# Sharpening your gouges and tools



## phillywood (Jan 8, 2011)

I tried to search on the forum for this article or any articles that would help with this subject. i have asked for a demo in our local chapter and keep getting we'll do it, and the time has not come up. 
Can anyone here help with directing me to the right direction to find articles or videos that I can improve my sharpening,please? I know this is very touchy subject, and I am challenged with it.
Thanks for your time and input.


----------



## nativewooder (Jan 8, 2011)

Oneway's site has a video on using the Wolverine system.  Most companies and people who sell sharpening systems will have a video available.  Google is your friend.


----------



## hunter-27 (Jan 8, 2011)

nativewooder said:


> Oneway's site has a video on using the Wolverine system. Most companies and people who sell sharpening systems will have a video available. Google is your friend.


 http://www.oneway.ca/multi-media/wolverine_videos.htm


----------



## GColeman (Jan 8, 2011)
□ □ □
> _WHAT TO DO_
(a) Answer these from the sharpening thread:
(i) What did phillywood ask for in the local chapter?
(ii) Which system does the video on Oneway's site show how to use?
(iii) What web address does hunter-27 post?
(b) Write out the sharpening thread from "I tried to search" to "nativewooder (Jan 8, 2011)", substituting "demonstration" for "demo".
The items that come next aren't needed for any of this.

> _DATA RECORDS_
□ □ □
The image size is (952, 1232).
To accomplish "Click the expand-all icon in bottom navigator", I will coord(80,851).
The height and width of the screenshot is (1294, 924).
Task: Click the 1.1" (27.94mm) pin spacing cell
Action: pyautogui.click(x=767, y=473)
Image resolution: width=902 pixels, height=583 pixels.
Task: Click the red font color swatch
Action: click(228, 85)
□ □ □
> _ANSWER SET_
(a)
(i) A demo.
(ii) The Wolverine system.
(iii) http://www.oneway.ca/multi-media/wolverine_videos.htm

(b)
I tried to search on the forum for this article or any articles that would help with this subject. i have asked for a demonstration in our local chapter and keep getting we'll do it, and the time has not come up. 
Can anyone here help with directing me to the right direction to find articles or videos that I can improve my sharpening,please? I know this is very touchy subject, and I am challenged with it.
Thanks for your time and input.


----------



## nativewooder (Jan 8, 2011)